***** EXTRACTED RECORDS *****
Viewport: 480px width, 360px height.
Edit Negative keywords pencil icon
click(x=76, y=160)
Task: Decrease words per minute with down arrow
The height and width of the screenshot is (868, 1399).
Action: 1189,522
*****
***** EXTRACTED RECORDS *****
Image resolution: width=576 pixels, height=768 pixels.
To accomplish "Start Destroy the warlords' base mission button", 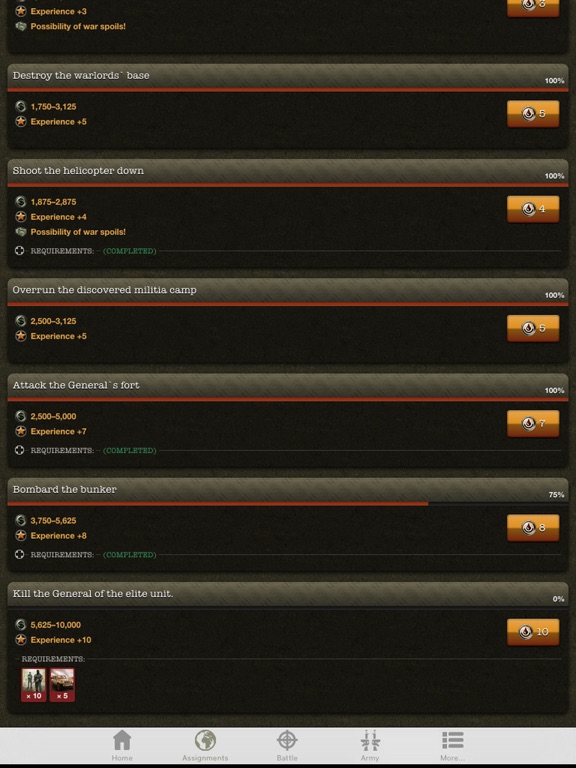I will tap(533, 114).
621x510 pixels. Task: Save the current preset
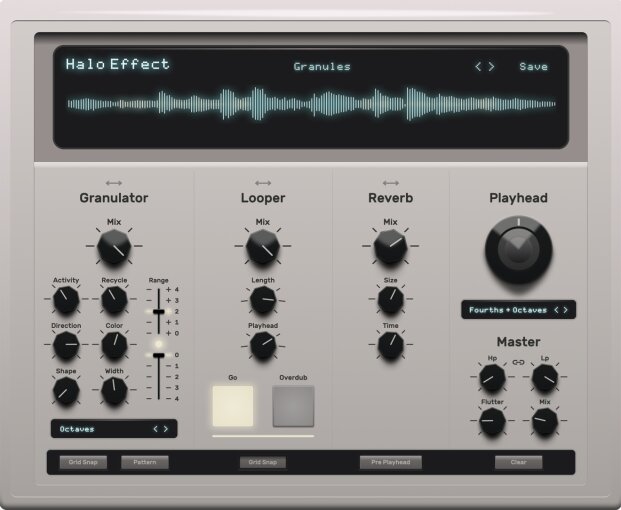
*****
▸ **PROBLEM TO SOLVE**
Convert the data from the line with "Viewport: 480px width, 360px height." to the line with "Action: 1189,522" into a Markdown table with two columns, Row and Data, numbering each line and leaving out any blank lines.

▸ **ANSWER TO THIS EXERCISE**
| Row | Data |
|---|---|
| 1 | Viewport: 480px width, 360px height. |
| 2 | Edit Negative keywords pencil icon |
| 3 | click(x=76, y=160) |
| 4 | Task: Decrease words per minute with down arrow |
| 5 | The height and width of the screenshot is (868, 1399). |
| 6 | Action: 1189,522 |